Después de muchos años de encierro, los hikikomori llegan a ignorar cómo fue cambiando el mundo que los rodea. Incluso, pierden parte de la oralidad y otras capacidades cognitivas. Una vez recuperados, se avergüenzan de su pasado: suelen dar las materias del secundario libres para ingresar en un ámbito donde nadie los conozca, y así empezar de nuevo.

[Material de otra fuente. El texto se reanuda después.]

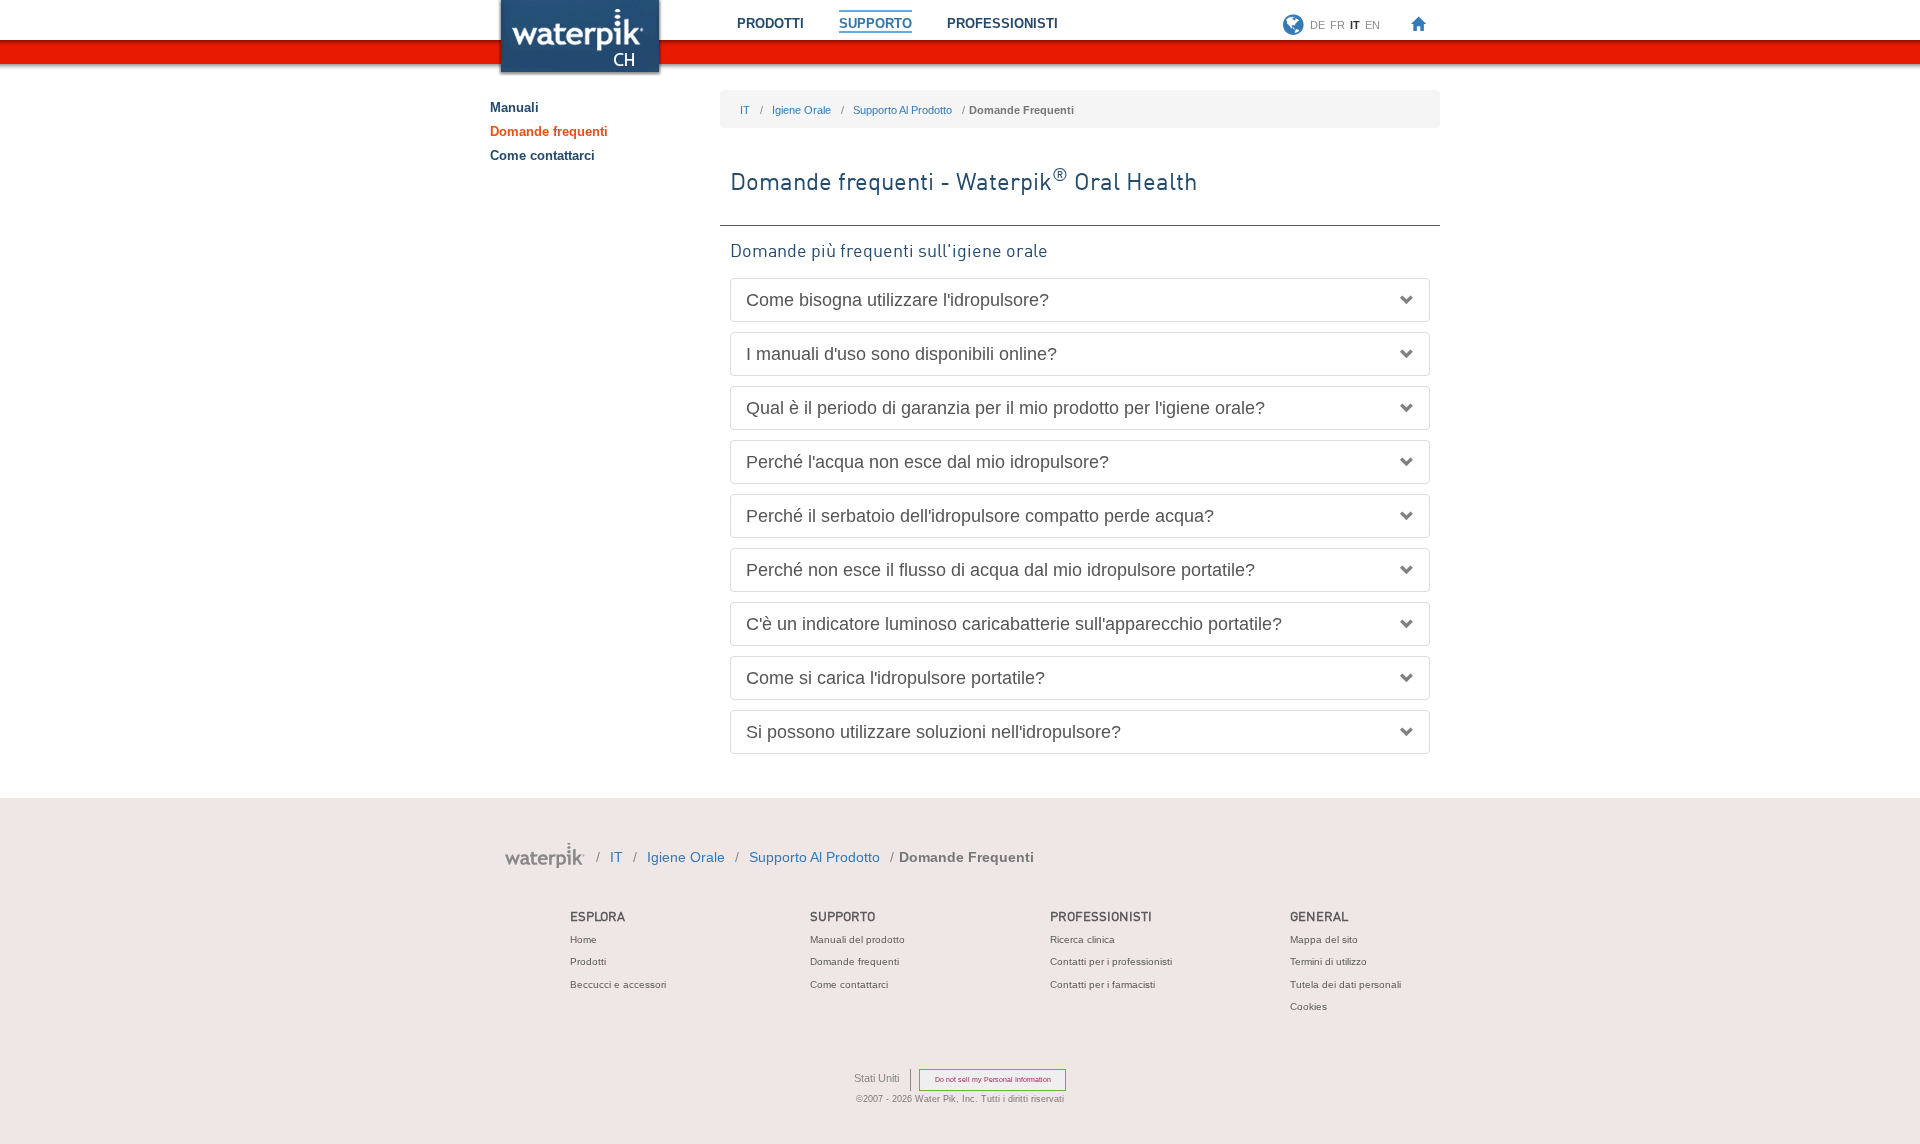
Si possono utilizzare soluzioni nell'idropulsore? (933, 732)
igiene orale (801, 110)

Cuando se le pregunta a Juan por sus diez años de encierro, los recuerda con frustración y enojo por no cambiar antes, por haber desaprovechado oportunidades. Pero su visión del presente es más optimista: “Ya no siento enojo al levantarme: sólo vagancia, que es otra cosa. Hoy tengo un grupo de amigos en el colegio al que voy. Planeamos varias salidas. Aunque la mayoría de las veces no logré ir, es un cambio. Pero hace poco fui a un encuentro de animé con un amigo y la pase rebién. No sabía que existían lugares adonde todos se interesan por las mismas cosas que yo”. Juan empezó a ayudar al novio de su hermana, que hace instalaciones de Internet inalámbricas. “Nos interesa que se mueva y salga de casa –explica el padre–. Ahora está más abierto y le ponemos límites en el uso de la computadora. Igualmente, de esto no se sale tan rápido”.